--- TASK ITEM ---
Continue the account of the visit to Umm al Fahm below, starting right after its final paragraph.

--- DOCUMENT TEXT ---
★ ★ ★ ★ ★ ★ ★

Hosary directed me to his office in a strip mall, and he drove me through the city’s haphazard patchwork of winding streets. Hosary explained that residents were forced to build on top of existing structures to accommodate the growing population. I pointed out some homes that looked like mansions, but Hosary said that their appearance was deceiving: Multiple generations lived inside.
“The government says you are rich because you have big houses, but maybe 20 people live in one house,” he said. Moreover, he explained, the financing plan wouldn’t actually help in this regard, because it doesn’t expand the municipal boundaries of Umm al Fahm. As it did with many Arab towns after the state’s establishment in 1948, Israel declared the lands around Umm al Fahm as state land, hemming in the city’s natural growth. According to Farah, the city limits have been expanded since then, but not enough to accommodate the population.
On a steep road we passed a police car. Next to it, an officer crouched by another vehicle; Hosary guessed that he was inspecting it for bullet holes. Umm al Fahm has been plagued in recent years by crime, exacerbated by the prevalence of illegal guns in the city. According to Hosary, there are nightly shootings in the dense neighborhoods of Umm al Fahm, not necessarily at people but at houses and cars. Occasionally the guns have been directed at people, too. He said there have been several unsolved murders in recent years.
For years, Arab leaders have been asking the government to bring in more policemen, but the calls have gone unanswered. Mudar Younis, mayor of Arara, the hometown of Tel Aviv gunman Nashat Melhem, said Arab Israelis had warned that illegal guns would be used outside their communities if access was not curtailed. He blamed the government for the problem in an interview on the Arab-Israeli Bokra website.
“We want them there,” Ayman Agbaria, a lecturer at Haifa University from Umm al Fahm, said of policemen. “Arabs want policemen and not homeland security. They want policemen in their streets, but not Shabak [Shin Bet]” — the Israeli security services — “in their homes and houses.”
Hosary took me to Ibn Sina, a hummus restaurant popular with Israeli Jews en route to weekend hikes in northern Israel. There we met Ahmad Mahameed, a 36-year-old waiter. Mahameed said he believed that poor education and the quality of the streets were the two biggest problems facing Umm al Fahm. He said that he was hopeful to hear about the government plan, but was now concerned that it would not come through. “I’m worried that what happened in Tel Aviv will affect the plan, and the government will cancel it,” he said.

★ ★ ★ ★ ★ ★ ★

--- DATA ---
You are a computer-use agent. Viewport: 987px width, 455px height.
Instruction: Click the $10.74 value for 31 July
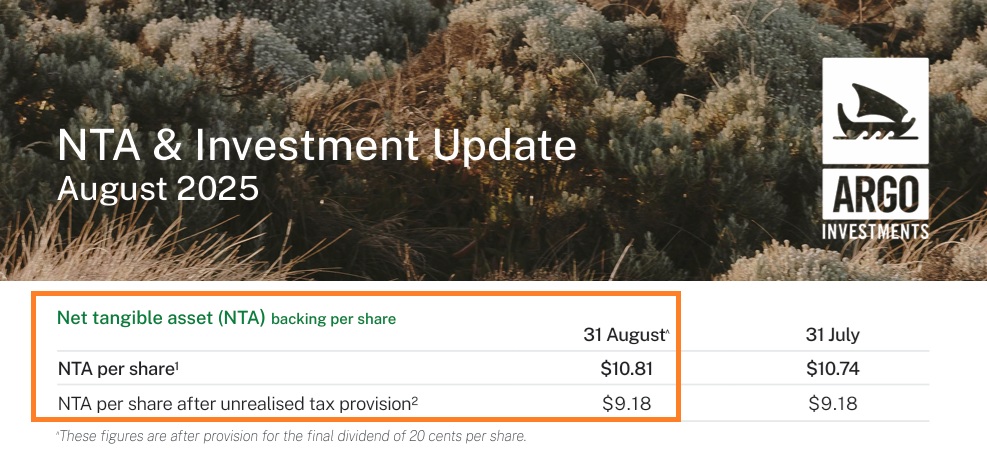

★ ★ ★ ★ ★ ★ ★

--- RESPONSE TO THIS TASK ---
Mahameed’s concerns are well founded. After the Tel Aviv shooting, Netanyahu pointed a finger at Israel’s Arab communities in an address outside the Dizengoff pub. He cited the lack of law enforcement in these towns as a factor in the violence, prompting critics to ponder just who was at fault for that lack of policing.
“I am not prepared to accept two States of Israel, a state of law for most of its citizens and a state within a state for some of them, in enclaves in which there is no law enforcement and in which there is Islamist incitement, rampant crime and illegal weapons that are frequently fired at such events as weddings,” Netanyahu proclaimed. “This era has ended.” He said that he would place more policemen in Arab communities, “and demand from all of them loyalty to the laws of the state.”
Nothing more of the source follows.